== TASK ==
Reproduce the lines below verbatim, with no changes.

== STORED RECORDS ==
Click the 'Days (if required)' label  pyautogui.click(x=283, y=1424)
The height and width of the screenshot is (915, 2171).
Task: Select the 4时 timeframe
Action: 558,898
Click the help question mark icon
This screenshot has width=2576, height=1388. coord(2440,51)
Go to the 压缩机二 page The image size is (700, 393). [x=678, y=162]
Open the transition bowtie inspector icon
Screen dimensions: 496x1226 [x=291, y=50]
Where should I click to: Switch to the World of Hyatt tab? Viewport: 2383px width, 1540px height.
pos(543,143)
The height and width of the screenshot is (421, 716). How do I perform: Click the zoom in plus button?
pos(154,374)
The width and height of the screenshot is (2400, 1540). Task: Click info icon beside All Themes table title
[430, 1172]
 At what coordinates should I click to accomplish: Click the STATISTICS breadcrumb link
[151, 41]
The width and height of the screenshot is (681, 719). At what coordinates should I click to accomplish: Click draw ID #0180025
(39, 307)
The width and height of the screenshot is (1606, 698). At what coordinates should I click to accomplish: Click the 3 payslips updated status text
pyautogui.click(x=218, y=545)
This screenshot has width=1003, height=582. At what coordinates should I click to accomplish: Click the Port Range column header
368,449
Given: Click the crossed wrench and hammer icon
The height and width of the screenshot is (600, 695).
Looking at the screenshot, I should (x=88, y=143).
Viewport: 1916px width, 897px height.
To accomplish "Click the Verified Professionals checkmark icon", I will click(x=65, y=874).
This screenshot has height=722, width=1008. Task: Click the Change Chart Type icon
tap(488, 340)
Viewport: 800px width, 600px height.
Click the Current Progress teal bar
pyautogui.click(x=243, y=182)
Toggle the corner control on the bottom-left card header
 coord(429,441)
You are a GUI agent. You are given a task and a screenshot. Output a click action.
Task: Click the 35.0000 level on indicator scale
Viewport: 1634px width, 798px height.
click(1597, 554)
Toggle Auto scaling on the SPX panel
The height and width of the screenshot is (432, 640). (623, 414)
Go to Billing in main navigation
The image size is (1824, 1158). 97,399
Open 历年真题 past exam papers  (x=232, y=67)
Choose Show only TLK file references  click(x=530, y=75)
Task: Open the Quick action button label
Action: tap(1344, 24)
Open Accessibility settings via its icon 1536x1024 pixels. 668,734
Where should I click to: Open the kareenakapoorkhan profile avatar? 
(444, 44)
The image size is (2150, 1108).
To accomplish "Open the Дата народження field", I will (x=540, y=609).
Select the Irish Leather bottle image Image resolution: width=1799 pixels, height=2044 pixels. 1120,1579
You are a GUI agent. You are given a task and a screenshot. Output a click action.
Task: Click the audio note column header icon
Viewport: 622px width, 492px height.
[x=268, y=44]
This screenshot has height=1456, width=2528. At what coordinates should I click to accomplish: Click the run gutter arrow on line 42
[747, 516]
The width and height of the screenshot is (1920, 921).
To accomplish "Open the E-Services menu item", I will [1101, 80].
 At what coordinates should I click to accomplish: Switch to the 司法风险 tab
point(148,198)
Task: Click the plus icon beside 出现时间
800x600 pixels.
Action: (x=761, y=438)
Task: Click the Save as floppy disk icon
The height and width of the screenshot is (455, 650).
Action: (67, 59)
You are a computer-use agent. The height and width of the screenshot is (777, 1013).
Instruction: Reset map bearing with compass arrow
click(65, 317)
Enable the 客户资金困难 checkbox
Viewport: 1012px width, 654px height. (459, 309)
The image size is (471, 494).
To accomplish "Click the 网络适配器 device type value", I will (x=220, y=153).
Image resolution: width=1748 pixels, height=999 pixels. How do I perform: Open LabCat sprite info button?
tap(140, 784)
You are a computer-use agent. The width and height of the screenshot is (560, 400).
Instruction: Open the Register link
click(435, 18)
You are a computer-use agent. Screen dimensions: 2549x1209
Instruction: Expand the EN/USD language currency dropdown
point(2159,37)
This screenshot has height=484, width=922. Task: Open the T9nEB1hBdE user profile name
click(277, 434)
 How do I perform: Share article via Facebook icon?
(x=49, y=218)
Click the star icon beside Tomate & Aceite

== REPLY ==
Click the 'Days (if required)' label  pyautogui.click(x=283, y=1424)
The height and width of the screenshot is (915, 2171).
Task: Select the 4时 timeframe
Action: 558,898
Click the help question mark icon
This screenshot has width=2576, height=1388. coord(2440,51)
Go to the 压缩机二 page The image size is (700, 393). [x=678, y=162]
Open the transition bowtie inspector icon
Screen dimensions: 496x1226 [x=291, y=50]
Where should I click to: Switch to the World of Hyatt tab? Viewport: 2383px width, 1540px height.
pos(543,143)
The height and width of the screenshot is (421, 716). How do I perform: Click the zoom in plus button?
pos(154,374)
The width and height of the screenshot is (2400, 1540). Task: Click info icon beside All Themes table title
[430, 1172]
 At what coordinates should I click to accomplish: Click the STATISTICS breadcrumb link
[151, 41]
The width and height of the screenshot is (681, 719). At what coordinates should I click to accomplish: Click draw ID #0180025
(39, 307)
The width and height of the screenshot is (1606, 698). At what coordinates should I click to accomplish: Click the 3 payslips updated status text
pyautogui.click(x=218, y=545)
This screenshot has width=1003, height=582. At what coordinates should I click to accomplish: Click the Port Range column header
368,449
Given: Click the crossed wrench and hammer icon
The height and width of the screenshot is (600, 695).
Looking at the screenshot, I should (x=88, y=143).
Viewport: 1916px width, 897px height.
To accomplish "Click the Verified Professionals checkmark icon", I will click(x=65, y=874).
This screenshot has height=722, width=1008. Task: Click the Change Chart Type icon
tap(488, 340)
Viewport: 800px width, 600px height.
Click the Current Progress teal bar
pyautogui.click(x=243, y=182)
Toggle the corner control on the bottom-left card header
 coord(429,441)
You are a GUI agent. You are given a task and a screenshot. Output a click action.
Task: Click the 35.0000 level on indicator scale
Viewport: 1634px width, 798px height.
click(1597, 554)
Toggle Auto scaling on the SPX panel
The height and width of the screenshot is (432, 640). (623, 414)
Go to Billing in main navigation
The image size is (1824, 1158). 97,399
Open 历年真题 past exam papers  (x=232, y=67)
Choose Show only TLK file references  click(x=530, y=75)
Task: Open the Quick action button label
Action: tap(1344, 24)
Open Accessibility settings via its icon 1536x1024 pixels. 668,734
Where should I click to: Open the kareenakapoorkhan profile avatar? 
(444, 44)
The image size is (2150, 1108).
To accomplish "Open the Дата народження field", I will (x=540, y=609).
Select the Irish Leather bottle image Image resolution: width=1799 pixels, height=2044 pixels. 1120,1579
You are a GUI agent. You are given a task and a screenshot. Output a click action.
Task: Click the audio note column header icon
Viewport: 622px width, 492px height.
[x=268, y=44]
This screenshot has height=1456, width=2528. At what coordinates should I click to accomplish: Click the run gutter arrow on line 42
[747, 516]
The width and height of the screenshot is (1920, 921).
To accomplish "Open the E-Services menu item", I will [1101, 80].
 At what coordinates should I click to accomplish: Switch to the 司法风险 tab
point(148,198)
Task: Click the plus icon beside 出现时间
800x600 pixels.
Action: (x=761, y=438)
Task: Click the Save as floppy disk icon
The height and width of the screenshot is (455, 650).
Action: (67, 59)
You are a computer-use agent. The height and width of the screenshot is (777, 1013).
Instruction: Reset map bearing with compass arrow
click(65, 317)
Enable the 客户资金困难 checkbox
Viewport: 1012px width, 654px height. (459, 309)
The image size is (471, 494).
To accomplish "Click the 网络适配器 device type value", I will (x=220, y=153).
Image resolution: width=1748 pixels, height=999 pixels. How do I perform: Open LabCat sprite info button?
tap(140, 784)
You are a computer-use agent. The width and height of the screenshot is (560, 400).
Instruction: Open the Register link
click(435, 18)
You are a computer-use agent. Screen dimensions: 2549x1209
Instruction: Expand the EN/USD language currency dropdown
point(2159,37)
This screenshot has height=484, width=922. Task: Open the T9nEB1hBdE user profile name
click(277, 434)
 How do I perform: Share article via Facebook icon?
(x=49, y=218)
Click the star icon beside Tomate & Aceite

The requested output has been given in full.